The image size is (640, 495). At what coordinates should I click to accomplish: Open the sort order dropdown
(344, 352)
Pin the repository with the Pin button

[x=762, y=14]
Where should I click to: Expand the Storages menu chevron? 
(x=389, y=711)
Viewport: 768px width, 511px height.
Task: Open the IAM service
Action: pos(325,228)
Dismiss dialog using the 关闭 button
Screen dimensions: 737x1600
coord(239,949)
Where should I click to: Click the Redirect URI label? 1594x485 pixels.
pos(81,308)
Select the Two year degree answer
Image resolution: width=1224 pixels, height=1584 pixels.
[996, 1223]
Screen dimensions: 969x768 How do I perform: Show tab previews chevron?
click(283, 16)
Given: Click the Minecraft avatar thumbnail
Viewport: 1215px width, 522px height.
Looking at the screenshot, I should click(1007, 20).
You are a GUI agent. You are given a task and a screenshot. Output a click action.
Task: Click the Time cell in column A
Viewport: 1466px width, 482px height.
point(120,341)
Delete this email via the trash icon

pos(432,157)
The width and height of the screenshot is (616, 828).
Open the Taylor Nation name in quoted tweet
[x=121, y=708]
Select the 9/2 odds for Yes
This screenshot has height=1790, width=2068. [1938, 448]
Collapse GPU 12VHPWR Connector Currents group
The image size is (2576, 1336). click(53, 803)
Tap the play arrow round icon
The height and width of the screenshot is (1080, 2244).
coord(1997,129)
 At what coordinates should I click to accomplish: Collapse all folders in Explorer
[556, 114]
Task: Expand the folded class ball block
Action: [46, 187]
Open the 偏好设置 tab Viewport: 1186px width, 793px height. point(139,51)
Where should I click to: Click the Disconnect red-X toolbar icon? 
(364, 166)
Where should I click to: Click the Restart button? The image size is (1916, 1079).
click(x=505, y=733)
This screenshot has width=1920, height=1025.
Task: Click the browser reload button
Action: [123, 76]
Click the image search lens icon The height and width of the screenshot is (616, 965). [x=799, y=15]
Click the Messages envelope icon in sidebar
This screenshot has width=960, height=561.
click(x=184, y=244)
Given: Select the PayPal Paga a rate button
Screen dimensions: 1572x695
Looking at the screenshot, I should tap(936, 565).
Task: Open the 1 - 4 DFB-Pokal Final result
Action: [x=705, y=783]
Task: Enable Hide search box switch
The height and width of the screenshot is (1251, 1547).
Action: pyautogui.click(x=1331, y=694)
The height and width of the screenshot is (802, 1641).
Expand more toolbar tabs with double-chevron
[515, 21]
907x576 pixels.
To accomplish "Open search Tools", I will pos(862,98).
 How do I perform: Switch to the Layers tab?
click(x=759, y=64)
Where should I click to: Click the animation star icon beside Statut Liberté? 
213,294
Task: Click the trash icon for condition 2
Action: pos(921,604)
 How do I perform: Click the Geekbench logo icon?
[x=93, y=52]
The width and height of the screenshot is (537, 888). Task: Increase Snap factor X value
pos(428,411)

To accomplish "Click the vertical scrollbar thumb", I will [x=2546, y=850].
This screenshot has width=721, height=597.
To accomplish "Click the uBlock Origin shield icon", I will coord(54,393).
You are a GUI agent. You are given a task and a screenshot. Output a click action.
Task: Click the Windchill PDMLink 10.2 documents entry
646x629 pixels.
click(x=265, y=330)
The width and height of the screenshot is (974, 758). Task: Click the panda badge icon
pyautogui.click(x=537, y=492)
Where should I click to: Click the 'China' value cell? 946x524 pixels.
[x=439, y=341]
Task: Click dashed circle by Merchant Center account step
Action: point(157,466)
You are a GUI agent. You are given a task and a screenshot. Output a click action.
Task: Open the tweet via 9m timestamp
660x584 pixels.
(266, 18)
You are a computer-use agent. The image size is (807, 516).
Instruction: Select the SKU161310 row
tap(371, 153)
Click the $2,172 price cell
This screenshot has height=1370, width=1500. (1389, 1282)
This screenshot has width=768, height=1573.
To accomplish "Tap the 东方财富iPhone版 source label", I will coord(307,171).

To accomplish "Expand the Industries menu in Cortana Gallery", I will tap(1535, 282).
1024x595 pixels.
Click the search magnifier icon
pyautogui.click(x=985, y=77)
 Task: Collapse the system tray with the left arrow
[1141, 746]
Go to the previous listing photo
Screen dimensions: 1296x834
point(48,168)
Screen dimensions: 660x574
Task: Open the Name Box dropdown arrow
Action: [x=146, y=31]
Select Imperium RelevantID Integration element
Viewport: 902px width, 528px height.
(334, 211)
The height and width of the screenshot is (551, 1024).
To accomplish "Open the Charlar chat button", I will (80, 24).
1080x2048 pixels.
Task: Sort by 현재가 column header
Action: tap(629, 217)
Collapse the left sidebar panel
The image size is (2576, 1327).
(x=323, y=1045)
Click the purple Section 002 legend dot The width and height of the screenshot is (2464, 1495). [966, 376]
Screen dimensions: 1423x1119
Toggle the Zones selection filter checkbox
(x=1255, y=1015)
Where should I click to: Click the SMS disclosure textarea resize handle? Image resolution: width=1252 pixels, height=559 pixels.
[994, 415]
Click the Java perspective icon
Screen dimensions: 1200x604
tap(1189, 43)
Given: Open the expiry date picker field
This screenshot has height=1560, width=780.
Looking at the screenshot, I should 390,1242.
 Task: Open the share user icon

Work to complete - Present everything in the records from the line containing "The width and height of the screenshot is (974, 758)." down to the line containing "Action: [x=146, y=31]" as a numbered list, omitting any blank lines.

Reply -
1. The width and height of the screenshot is (974, 758). Task: Click the panda badge icon
2. pyautogui.click(x=537, y=492)
3. Where should I click to: Click the 'China' value cell? 946x524 pixels.
4. [x=439, y=341]
5. Task: Click dashed circle by Merchant Center account step
6. Action: point(157,466)
7. You are a GUI agent. You are given a task and a screenshot. Output a click action.
8. Task: Open the tweet via 9m timestamp
9. 660x584 pixels.
10. (266, 18)
11. You are a computer-use agent. The image size is (807, 516).
12. Instruction: Select the SKU161310 row
13. tap(371, 153)
14. Click the $2,172 price cell
15. This screenshot has height=1370, width=1500. (1389, 1282)
16. This screenshot has width=768, height=1573.
17. To accomplish "Tap the 东方财富iPhone版 source label", I will coord(307,171).
18. To accomplish "Expand the Industries menu in Cortana Gallery", I will tap(1535, 282).
19. 1024x595 pixels.
20. Click the search magnifier icon
21. pyautogui.click(x=985, y=77)
22.  Task: Collapse the system tray with the left arrow
23. [1141, 746]
24. Go to the previous listing photo
25. Screen dimensions: 1296x834
26. point(48,168)
27. Screen dimensions: 660x574
28. Task: Open the Name Box dropdown arrow
29. Action: [x=146, y=31]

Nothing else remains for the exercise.